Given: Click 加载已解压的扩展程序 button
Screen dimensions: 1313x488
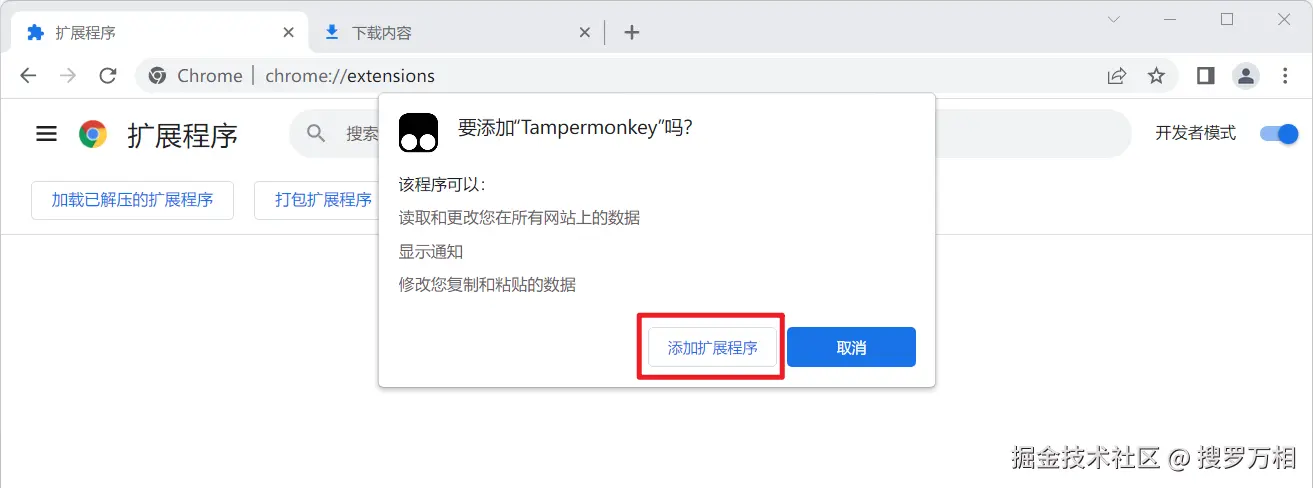Looking at the screenshot, I should point(132,200).
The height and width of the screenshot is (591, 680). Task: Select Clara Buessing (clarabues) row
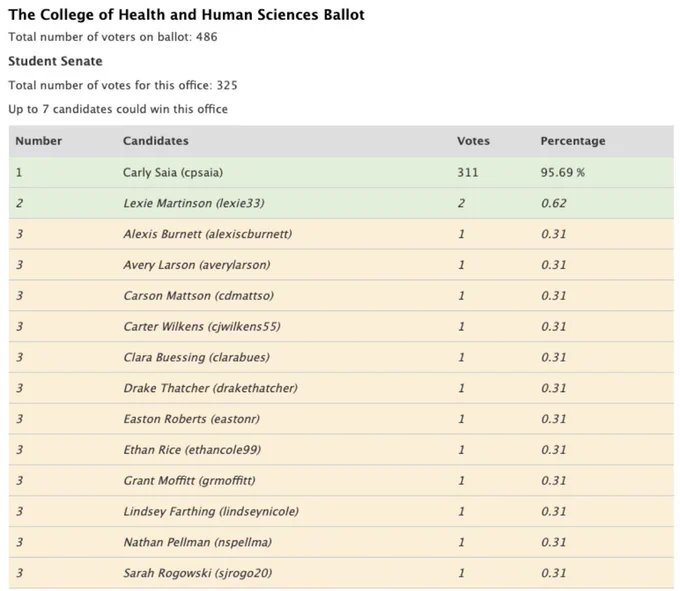tap(341, 357)
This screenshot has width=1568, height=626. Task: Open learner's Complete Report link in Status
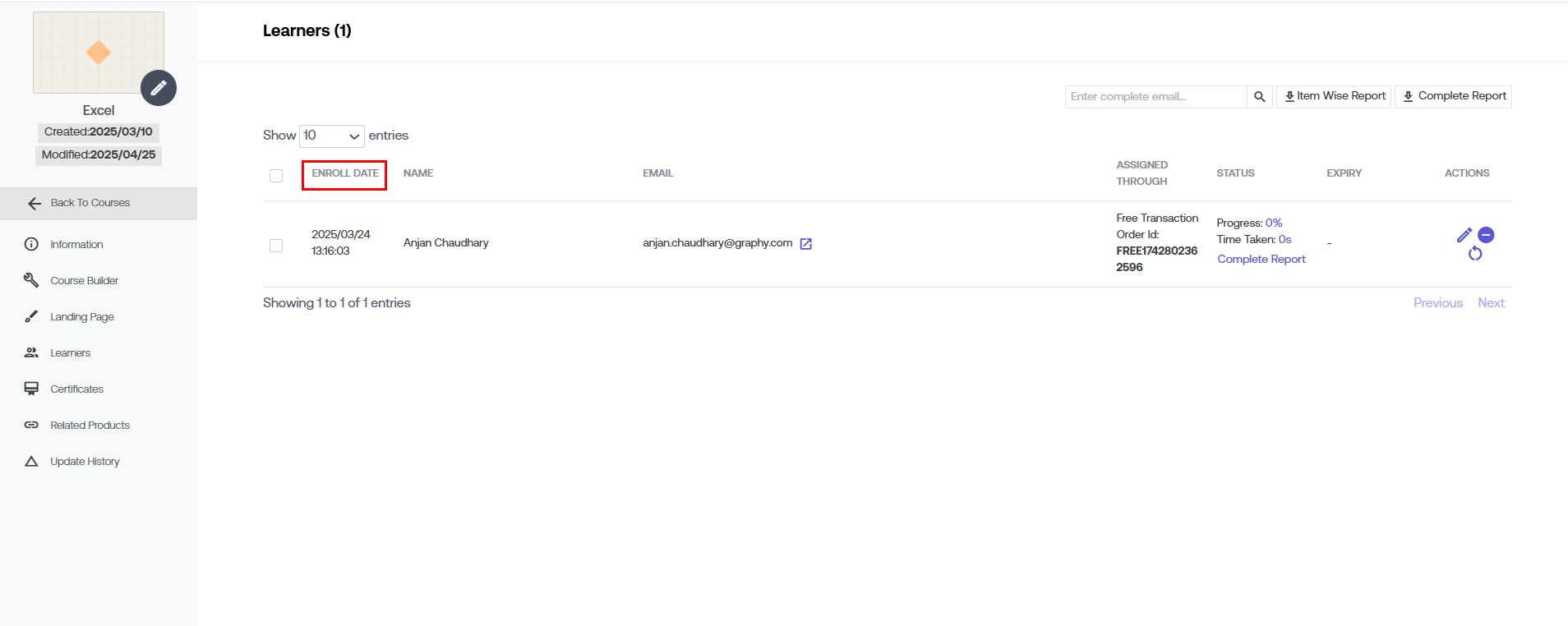point(1261,260)
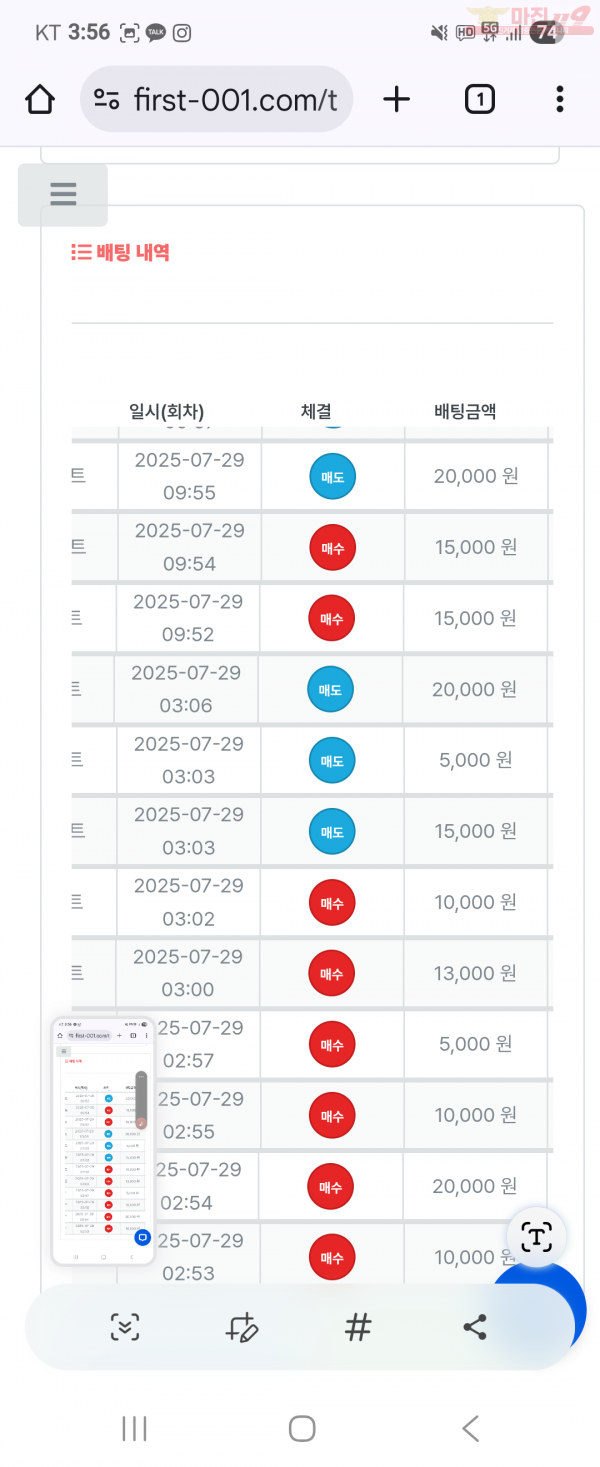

•••••

### Work task:
Print each line of the listing exactly and include no pictures.

### Answer for the task:
Given: Click 加载已解压的扩展程序 button
Screen dimensions: 1313x488
Looking at the screenshot, I should point(132,200).
The height and width of the screenshot is (591, 680). Task: Select Clara Buessing (clarabues) row
tap(341, 357)
This screenshot has width=1568, height=626. Task: Open learner's Complete Report link in Status
point(1261,260)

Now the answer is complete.